JAKARTA, iNews.id - Kementerian Pekerjaan Umum dan Perumahan Rakyat (PUPR) melaporkan tentang proyek-proyek tahun ini yang harus tertunda karena pandemi Covid-19. Adapun proyek-proyek yang tertunda ini akan menjadi prioritas pada 2021.
Menteri PUPR Basuki Hadimuljono menuturkan, beberapa proyek yang ditunda pengerjaannya tahun ini, yakni rehabilitasi jaringan irigasi di Baro Raya, Pidie, penggantian Jembatan SP Tohpati, Tjokroaminoto, Denpasar serta Kawasan Waterfront Kota Pariaman, Sumbar.

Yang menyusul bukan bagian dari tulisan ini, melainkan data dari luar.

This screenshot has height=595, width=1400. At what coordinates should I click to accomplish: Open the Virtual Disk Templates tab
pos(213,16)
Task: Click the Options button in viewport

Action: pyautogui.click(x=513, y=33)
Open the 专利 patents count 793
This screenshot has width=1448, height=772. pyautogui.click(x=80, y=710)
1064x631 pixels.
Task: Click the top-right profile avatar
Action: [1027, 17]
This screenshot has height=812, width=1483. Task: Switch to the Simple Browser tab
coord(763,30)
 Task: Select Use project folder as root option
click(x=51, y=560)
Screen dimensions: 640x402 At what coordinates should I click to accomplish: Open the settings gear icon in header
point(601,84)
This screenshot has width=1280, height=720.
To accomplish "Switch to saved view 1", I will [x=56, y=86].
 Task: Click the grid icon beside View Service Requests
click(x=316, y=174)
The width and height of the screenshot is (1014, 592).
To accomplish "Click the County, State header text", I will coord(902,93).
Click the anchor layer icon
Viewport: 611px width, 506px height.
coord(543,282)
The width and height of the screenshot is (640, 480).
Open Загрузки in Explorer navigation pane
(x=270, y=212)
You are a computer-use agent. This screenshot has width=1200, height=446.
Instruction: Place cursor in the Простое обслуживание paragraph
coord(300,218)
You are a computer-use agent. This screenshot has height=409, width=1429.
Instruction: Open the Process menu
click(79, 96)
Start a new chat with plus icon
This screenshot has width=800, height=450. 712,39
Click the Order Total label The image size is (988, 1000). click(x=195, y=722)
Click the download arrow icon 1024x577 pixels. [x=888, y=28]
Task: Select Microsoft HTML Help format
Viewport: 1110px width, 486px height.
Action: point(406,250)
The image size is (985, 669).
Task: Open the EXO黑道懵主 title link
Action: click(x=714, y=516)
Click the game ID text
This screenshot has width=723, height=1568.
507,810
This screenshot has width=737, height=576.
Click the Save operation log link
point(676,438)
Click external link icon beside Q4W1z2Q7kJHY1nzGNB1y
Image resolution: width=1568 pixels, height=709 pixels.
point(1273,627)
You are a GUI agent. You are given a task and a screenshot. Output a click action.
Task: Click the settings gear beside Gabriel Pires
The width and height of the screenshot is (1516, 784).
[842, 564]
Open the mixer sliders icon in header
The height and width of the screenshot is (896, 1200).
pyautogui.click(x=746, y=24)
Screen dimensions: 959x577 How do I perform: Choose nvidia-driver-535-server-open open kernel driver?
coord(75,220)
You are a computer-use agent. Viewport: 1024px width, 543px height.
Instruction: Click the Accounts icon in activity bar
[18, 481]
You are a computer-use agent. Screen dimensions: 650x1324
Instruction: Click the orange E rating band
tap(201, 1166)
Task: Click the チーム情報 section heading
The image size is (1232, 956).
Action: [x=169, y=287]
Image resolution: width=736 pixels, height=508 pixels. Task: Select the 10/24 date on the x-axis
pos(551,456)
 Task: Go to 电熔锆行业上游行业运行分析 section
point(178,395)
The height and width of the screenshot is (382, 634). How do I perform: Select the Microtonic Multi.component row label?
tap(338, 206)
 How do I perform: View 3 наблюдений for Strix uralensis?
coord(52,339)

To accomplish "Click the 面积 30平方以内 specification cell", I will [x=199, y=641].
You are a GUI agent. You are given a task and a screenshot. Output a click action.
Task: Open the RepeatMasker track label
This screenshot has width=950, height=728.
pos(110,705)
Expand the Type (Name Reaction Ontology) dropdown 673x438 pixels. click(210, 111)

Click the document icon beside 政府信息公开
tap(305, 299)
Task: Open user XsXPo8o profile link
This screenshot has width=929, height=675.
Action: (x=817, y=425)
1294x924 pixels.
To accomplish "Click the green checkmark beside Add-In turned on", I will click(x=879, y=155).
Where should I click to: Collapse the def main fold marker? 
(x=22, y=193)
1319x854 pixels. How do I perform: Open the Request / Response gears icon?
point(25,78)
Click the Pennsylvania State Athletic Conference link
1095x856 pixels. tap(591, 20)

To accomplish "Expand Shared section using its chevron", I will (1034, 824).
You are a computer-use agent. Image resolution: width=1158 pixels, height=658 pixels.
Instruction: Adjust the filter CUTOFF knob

"Kalau penundaan paket kontraktual yang ditunda, jadi prioritas di 2021. Ini sudah match dengan sidang kabinet paripurna," ujar Basuki, dalam rapat kerja virtual dengan Komisi V DPR, Senin (11/5/2020).
Basuki menambahkan, terdapat beberapa proyek yang mengalami perubahan paket dari single year contract (SYC) tahun 2020 menjadi paket tahun jamak multiyears contract (MYC), termasuk paket kontraktual yang lebih kecil Rp100 miliar, seperti proyek jaringan irigasi di Ciujung, Banten, pengembangan PLBN Long Bawan Kaltara dan lainnya.
"Kami sudah rapat secara nasional dan penyedia jasa tentang proyek single years yang disesuaikan pagunya. Misalnya proyek Rp100 miliar, jadi Rp75 miliar dan Rp25 miliar tahun depan," kata dia.
Sementara itu, untuk proyek pembangunan Bendungan Way Sekapung, Lampung, Bendungan Jragung Jateng, Bendungan Temef, NTT, pembangunan Jalan Lingkar Timur Kuningan, Jabar dan pembangunan Jalan Lingkar Brebes-Tegal akan dilakukan rekomposisi alokasi anggaran 2020 sesuai paket MYC sehingga pelaksanaan dapat lebih diperpanjang.
Tidak hanya itu, Kementerian PUPR juga melakukan penyesuaian pagu SYC terhadap proyek preservasi batas Aceh Tengah-Blangkejeren-Batas Aceh Tenggara dan penataan kawasan pantai panjang di Bengkulu.